Off we went towards Belgrade. Drunk Serbian guy was laughing at himself (what a self-deprecating comical genius) and doing the fake snoring that 12 year olds do. 

1am: woken up by the Hungarian border guard. Got confused when he didn't give me a stamp. Realised he wasn't Serbian. Realised I needed more sleep. 

At some point after that, he went for a wander down the corridor and came back with another beer. How he got it is beyond me. But there we go. 

He was in and out for quite a while, including being somewhere that wasn't the compartment when the Serbian border guard came around at around 2:30am. That was a fun one to explain.

"Are you alone in this compartment?"
"No, I'm not sure where he's gone."
"Is he English (sic) too?"
At which point I was tired and annoyed at being called English so just wished him luck and said he's probably in the bar. 

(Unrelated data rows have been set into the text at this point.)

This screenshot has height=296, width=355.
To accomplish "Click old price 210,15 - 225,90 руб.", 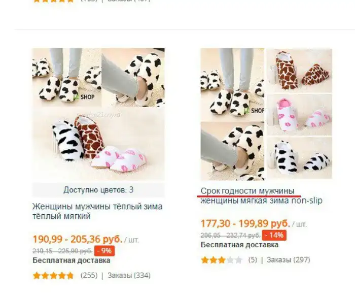I will (62, 251).
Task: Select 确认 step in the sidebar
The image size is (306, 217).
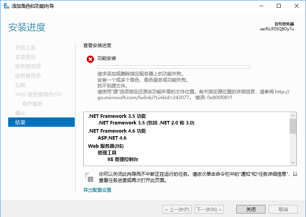Action: pos(20,113)
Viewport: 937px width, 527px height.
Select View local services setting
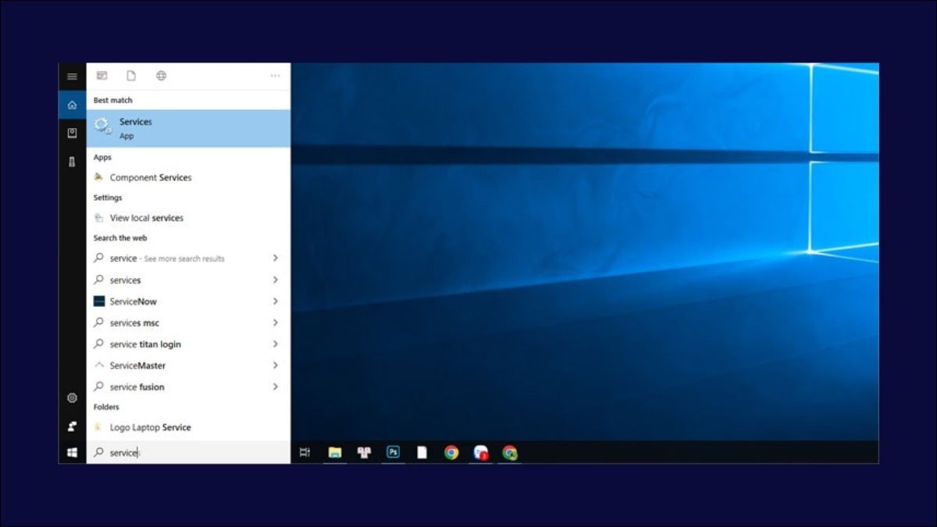pyautogui.click(x=146, y=218)
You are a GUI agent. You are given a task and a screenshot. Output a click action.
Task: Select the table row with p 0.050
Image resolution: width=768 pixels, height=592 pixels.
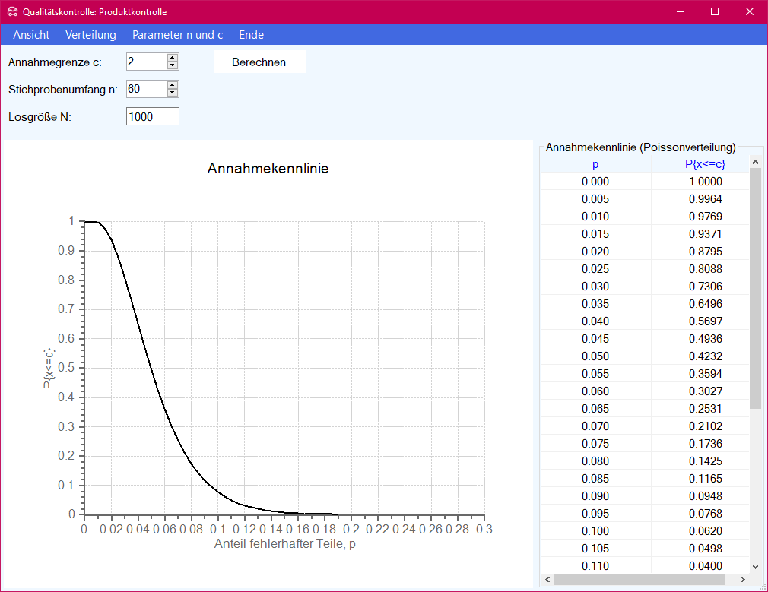click(x=595, y=356)
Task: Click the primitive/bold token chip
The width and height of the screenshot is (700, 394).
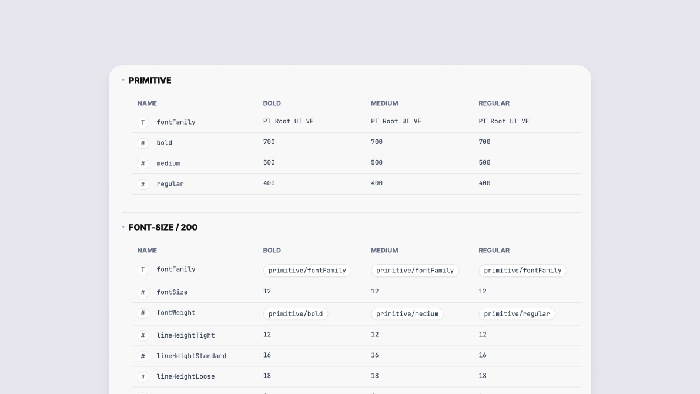Action: click(296, 313)
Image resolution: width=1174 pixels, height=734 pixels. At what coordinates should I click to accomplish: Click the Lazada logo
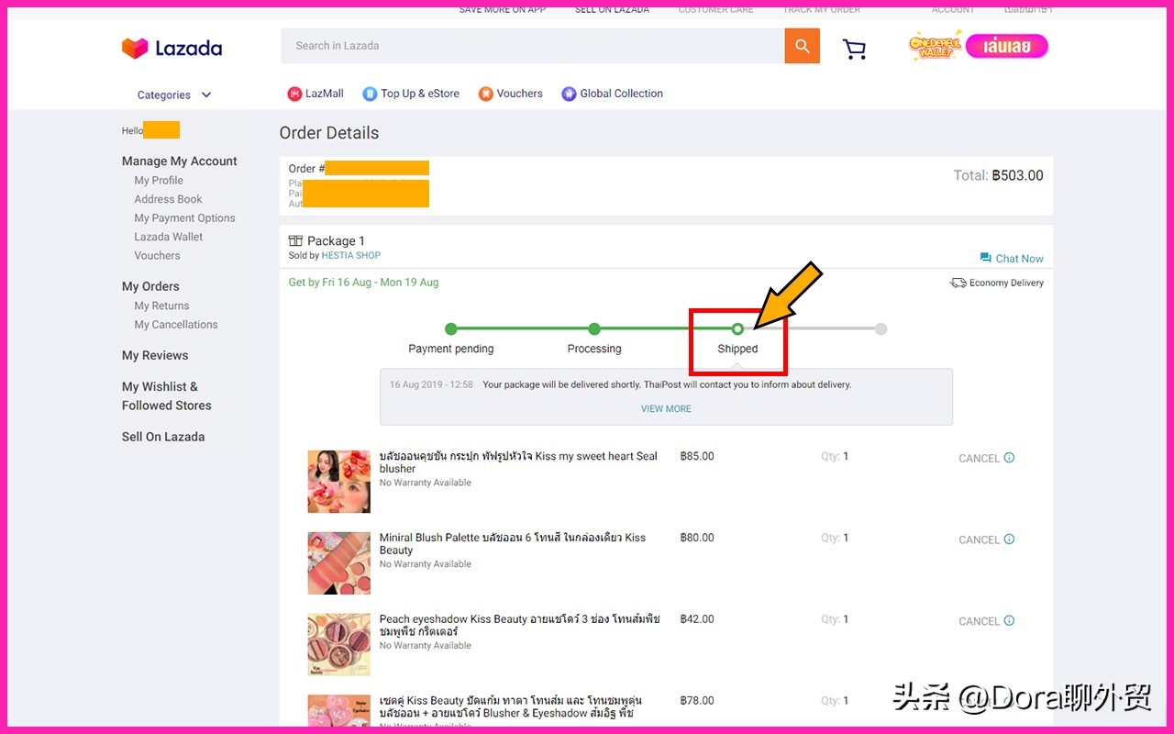172,48
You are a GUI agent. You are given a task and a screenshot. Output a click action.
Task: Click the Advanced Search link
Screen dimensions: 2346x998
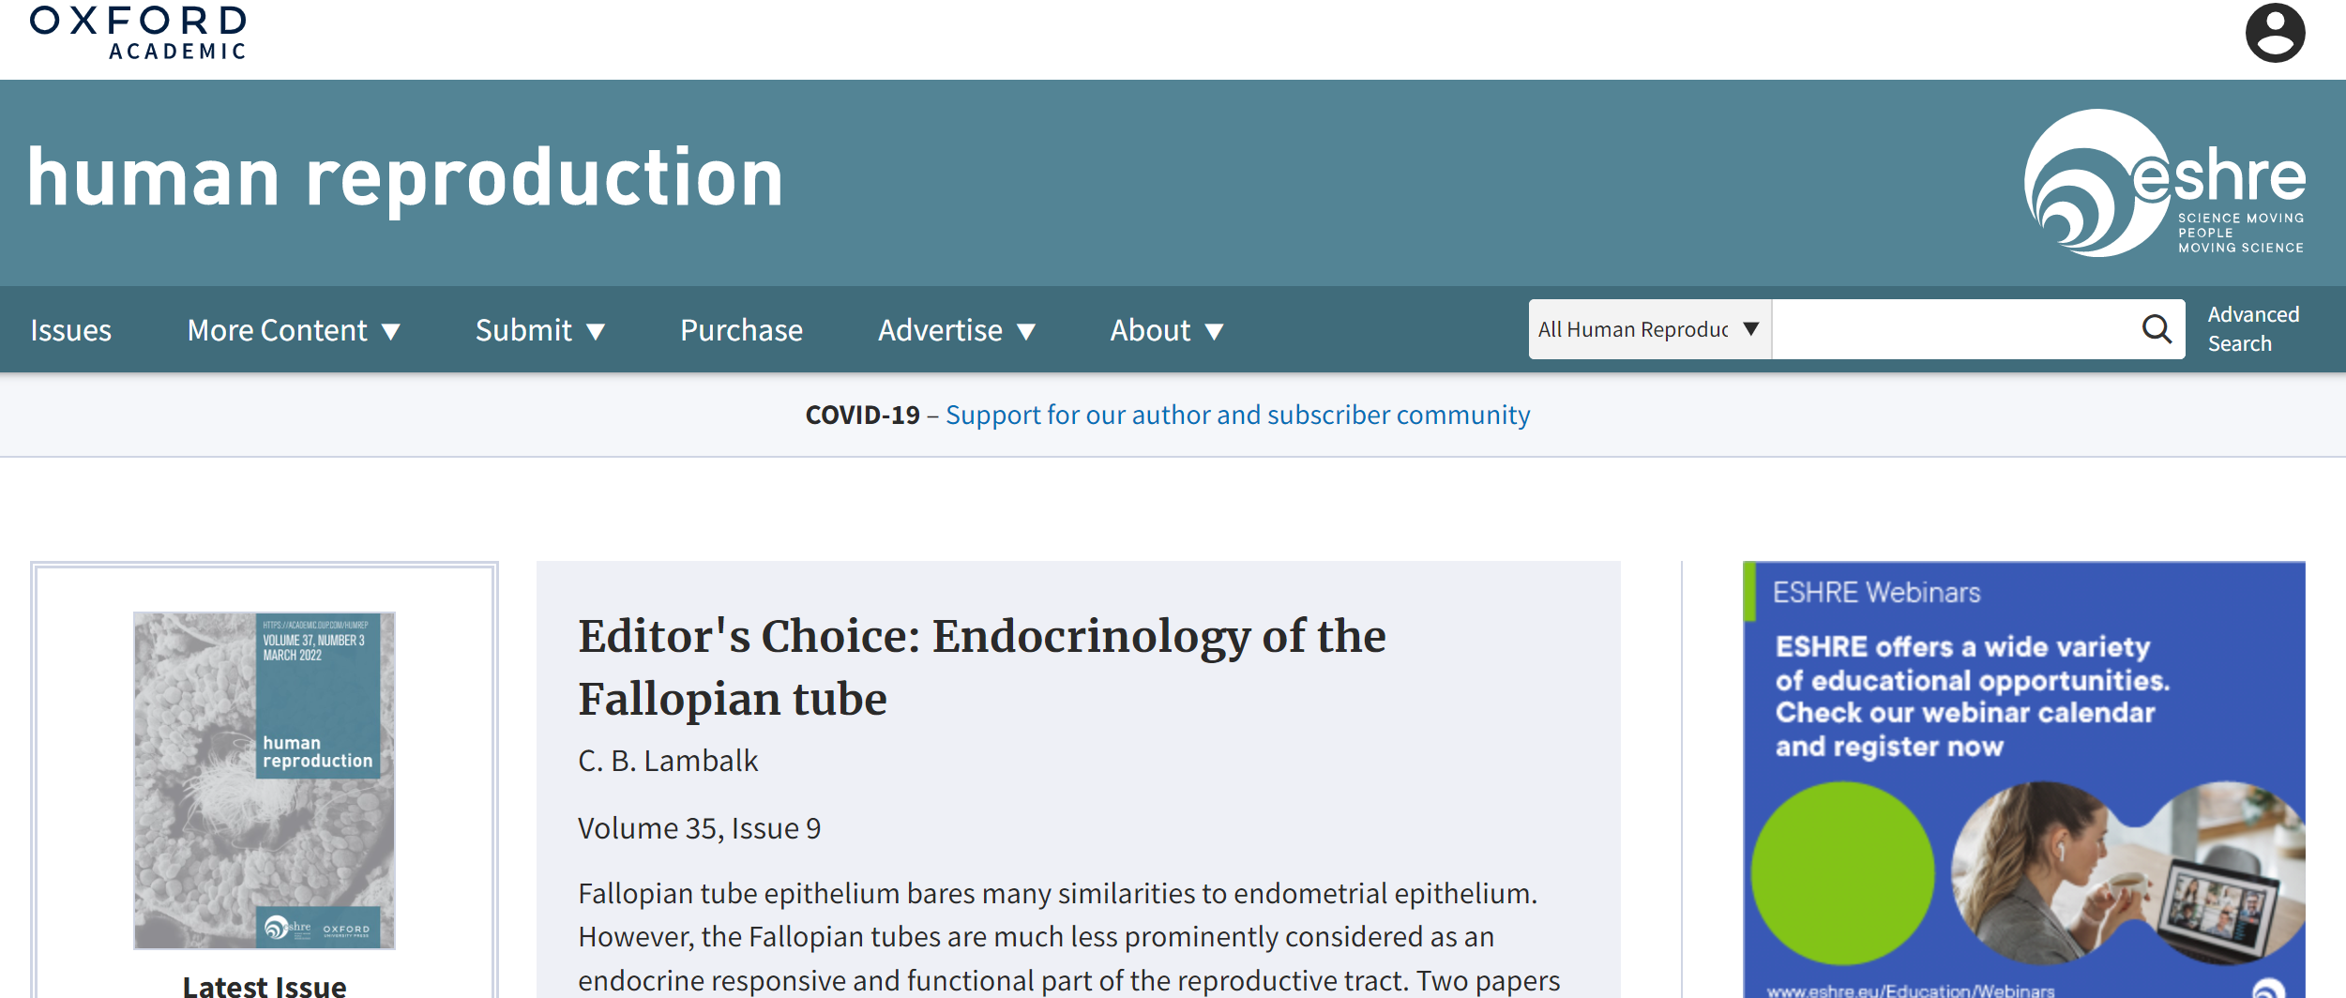point(2253,328)
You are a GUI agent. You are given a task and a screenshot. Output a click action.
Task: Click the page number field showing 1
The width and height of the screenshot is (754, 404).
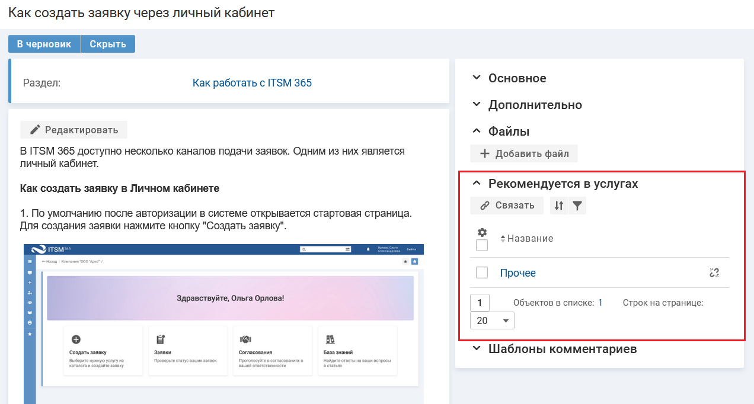(480, 303)
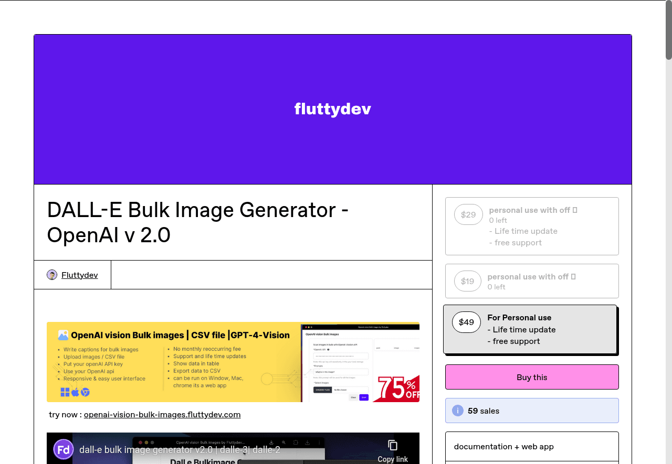Click the info icon beside 59 sales
This screenshot has width=672, height=464.
click(x=457, y=411)
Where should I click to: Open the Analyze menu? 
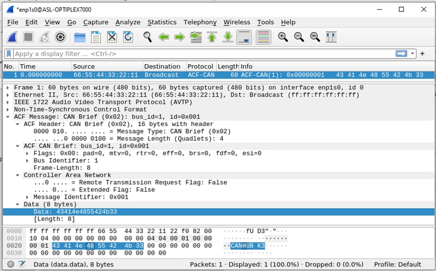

Whether or not there's a bar on the train, and whether or not it's open at 2:30am.

And back to attempting to sleep. 

And woken up at 6am telling me we're arriving at 6:30. This is another time when I want a train to be a couple of hours late. 

Apparently drunk Serbian was seeing his family in 2 hours. Good to know.

So after being accosted by many taxi drivers on the platform and failing to find either a cafe for breakfast or the hostel, I went back to the station cafe to grab some food and to work out where exactly the hostel was. 

It was literally opposite the station. I'd walked straight past it.

The taxi drivers still tried to convince me to take a fare with them to it. 

So I walked out of the back of the station, got lost in the car park but avoided the taxi drivers and checked into the hostel.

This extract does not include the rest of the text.